= William Gwynne Davies =

Canadian politician

William Gwynne Davies (February 11, 1916 – November 9, 1999) was a trade unionist and political figure in Saskatchewan. He represented Moose Jaw City from 1956 to 1967 as a Co-operative Commonwealth Federation (CCF) member and Moose Jaw Wakamow from 1967 to 1971 as a New Democratic Party (NDP) member in the Legislative Assembly of Saskatchewan.
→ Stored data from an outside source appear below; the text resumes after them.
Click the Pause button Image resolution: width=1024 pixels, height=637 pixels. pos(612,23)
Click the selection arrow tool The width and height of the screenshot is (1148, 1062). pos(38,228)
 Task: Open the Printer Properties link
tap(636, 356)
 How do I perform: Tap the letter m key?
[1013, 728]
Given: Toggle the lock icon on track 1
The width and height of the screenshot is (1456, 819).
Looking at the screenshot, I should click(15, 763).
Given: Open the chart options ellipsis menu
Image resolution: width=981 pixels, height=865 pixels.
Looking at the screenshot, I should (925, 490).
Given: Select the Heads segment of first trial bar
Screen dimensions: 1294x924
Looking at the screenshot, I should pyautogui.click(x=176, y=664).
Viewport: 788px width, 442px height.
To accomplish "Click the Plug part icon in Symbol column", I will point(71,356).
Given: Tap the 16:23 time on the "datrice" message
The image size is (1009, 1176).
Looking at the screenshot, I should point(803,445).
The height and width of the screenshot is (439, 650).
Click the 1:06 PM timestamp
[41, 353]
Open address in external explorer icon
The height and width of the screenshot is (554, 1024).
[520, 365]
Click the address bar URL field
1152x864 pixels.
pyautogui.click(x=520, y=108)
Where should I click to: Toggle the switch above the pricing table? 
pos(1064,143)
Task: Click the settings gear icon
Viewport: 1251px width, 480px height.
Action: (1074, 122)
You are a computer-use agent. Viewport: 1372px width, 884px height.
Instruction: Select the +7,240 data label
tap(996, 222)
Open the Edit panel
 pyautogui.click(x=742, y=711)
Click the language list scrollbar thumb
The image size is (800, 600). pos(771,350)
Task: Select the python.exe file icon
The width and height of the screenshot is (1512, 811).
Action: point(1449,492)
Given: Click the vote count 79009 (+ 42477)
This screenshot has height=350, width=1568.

He was born in Indian Head, Saskatchewan and moved to Regina with his family at the age of 7. Davies worked as an office boy at the Regina Daily Star. He was present at the Regina Riot of 1935, where he was tear gased by police. During the 1940s, he worked at the Swift Canadian slaughterhouse in Moose Jaw and helped organize the plant for the United Packinghouse Workers of America. He served on the Federal Wartime Labour Relations Board and the Saskatchewan Labour Relations Board. Davies was executive secretary for the Saskatchewan Federation of Labour for 25 years. From 1948 to 1956, he was a member of Moose Jaw City Council. Davies served in the provincial cabinet as Minister of Public Works and as Minister of Public Health. Medicare was introduced in Saskatchewan while he held the Public Health portfolio.

Davies published a book of poetry called The Buffalo Stone. He also researched and wrote a history of the Saskatchewan trade union movement in partnership with Murray Cotterill.

In 1975, he was named a member in the Order of Canada.